EXERCICES À RÉSOUDRE
a) Recopiez fidèlement le texte sur l'OAS en commençant par « L’OAS d’hier posait » et en allant jusqu'à « deuil du colonialisme. ».
b) Poursuivez le texte sur l'OAS après sa dernière phrase.

TEXTE PROPOSÉ
_____

Le spectre de l’OAS rôde aux portes du pouvoir : remake des vaincus de 1962 ?
Par A. Boumezrag – Il fut un temps où l’OAS n’était qu’un souvenir honteux, une note de bas de page sanglante dans l’histoire de la France postcoloniale. Une bande de généraux en charentaises rêvant d’un empire perdu, des activistes à moustache hurlant à la trahison et posant des bombes comme d’autres distribuent des tracts. Et puis, bien sûr, une poignée de nostalgiques murmurant à l’oreille de politiciens en mal d’identité nationale. Mais voilà que l’histoire, farceuse et cynique, remet le couvert.
En 2025, l’extrême-droite n’est plus un épouvantail agité pour faire peur aux enfants républicains avant le coucher. Elle est là, bien réelle, installée aux avant-postes du pouvoir. Et dans ses couloirs feutrés, un vieux fantôme s’invite à la table des décisions. Celui de l’Organisation armée secrète (OAS), cet héritage toxique de la Guerre d’Algérie qui, au lieu de se dissoudre dans les archives jaunies, trouve un écho dans le discours revanchard de ceux qui veulent «rétablir l’ordre».
L’OAS d’hier posait des bombes pour que l’Algérie reste française, quitte à éventrer la République. L’OAS d’aujourd’hui ne fait plus exploser d’immeubles, mais dynamite allègrement les fondements du vivre-ensemble. Sa haine de l’autre a changé de cible, son vocabulaire s’est modernisé, mais l’obsession reste la même : purifier, expulser, dominer. Surtout, ne jamais faire le deuil du colonialisme.
Les premiers symptômes de cette résurgence sont là : nostalgie assumée du «temps béni des colonies», criminalisation rampante des Franco-Algériens, lois sur la nationalité dignes d’une purge administrative. Et puis, bien sûr, ce doux euphémisme qui sert d’alibi aux dérives autoritaires : «restaurer l’identité française». Traduction : réécrire l’histoire, interdire la mémoire et, si possible, transformer les banlieues en laboratoires de la répression.

_____

LISTE DES LIGNES

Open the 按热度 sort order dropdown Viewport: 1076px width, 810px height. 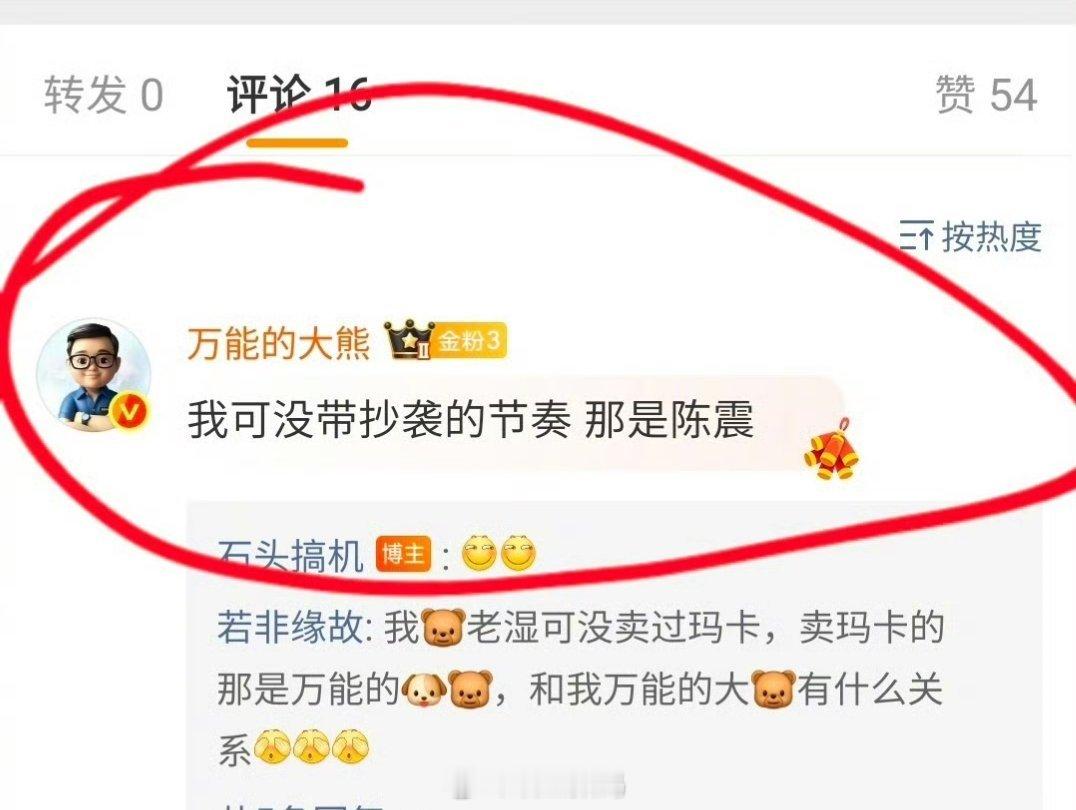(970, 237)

_____

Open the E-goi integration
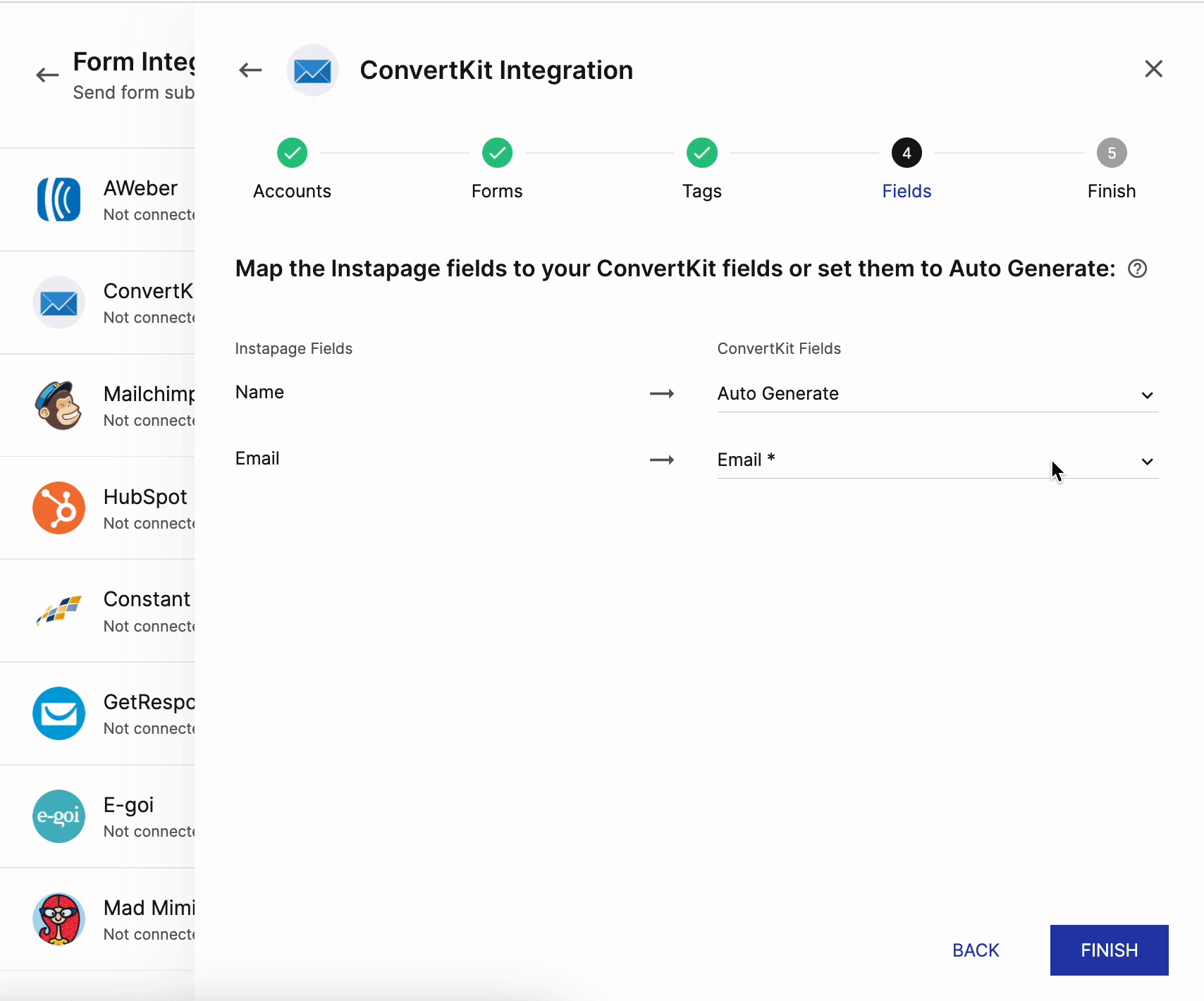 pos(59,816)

_____

CORRIGÉ PAR EXERCICE
a)
L’OAS d’hier posait des bombes pour que l’Algérie reste française, quitte à éventrer la République. L’OAS d’aujourd’hui ne fait plus exploser d’immeubles, mais dynamite allègrement les fondements du vivre-ensemble. Sa haine de l’autre a changé de cible, son vocabulaire s’est modernisé, mais l’obsession reste la même : purifier, expulser, dominer. Surtout, ne jamais faire le deuil du colonialisme.

b)
Les relations avec Alger ? Une poudrière en devenir. Expulsions économiques, crise diplomatique, montée des tensions communautaires, le cocktail est parfait pour faire exploser le peu qu’il restait du dialogue franco-algérien.
Que dire de la situation en France ? Un pays où les gamins des cités doivent prouver chaque jour qu’ils sont aussi français que les autres, pendant qu’on leur explique en boucle que leurs ancêtres sont des colons ou des colonisés, mais jamais des citoyens à part entière. Où la police, déjà bien dotée en matériel répressif, se voit offrir carte blanche pour traquer l’ennemi intérieur sous prétexte de «lutte contre le séparatisme». Où la nostalgie de l’Algérie française devient un argument électoral, et où certains se prennent à rêver d’une revanche sur l’histoire.
La question n’est plus de savoir si le spectre de l’OAS rôde. Il est déjà là, assis au premier rang, prêt à signer les décrets. La République tiendra-t-elle face à cette résurgence morbide ? Ou se contentera-t-elle d’assister, impuissante, à un remake où les vaincus de 1962 prennent leur revanche sur le XXIe siècle ?
Si l’histoire bégaie, alors il serait peut-être temps de l’empêcher de radoter des horreurs.
L’histoire bégaie et, cette fois, elle a pris des stéroïdes. Si l’OAS n’a jamais réussi à renverser la République en 1962, il semblerait qu’en 2025, elle n’ait plus besoin d’attentats pour s’inviter au sommet de l’Etat. La nostalgie coloniale s’est muée en projet politique assumé et la xénophobie d’hier s’écrit aujourd’hui en programme électoral. Mais rassurons-nous, ce n’est pas un retour en arrière, c’est juste l’éternelle marche en crabe de la politique française.
L’histoire ne se répète pas, elle bégaye en uniforme et en costard-cravate.
Ce spectre ne hante plus seulement les marges. Il défile en pleine lumière, se pavane sur les plateaux de télévision, du matin au soir, entre un débat sur «l’identité nationale» et une chronique sur «l’insécurité». Jadis clandestine, la nostalgie colonialiste a troqué la cagoule et le pistolet pour la cravate et la rhétorique bien huilée des experts autoproclamés.
Le putsch rêvé n’a plus besoin de chars. Il passe par les chaînes d’info en continu, les éditorialistes complaisants et les sondages bien orientés. Et, pendant que l’histoire bégaye, la démocratie, elle, continue de perdre sa voix, recouverte par le bruit de cette réhabilitation.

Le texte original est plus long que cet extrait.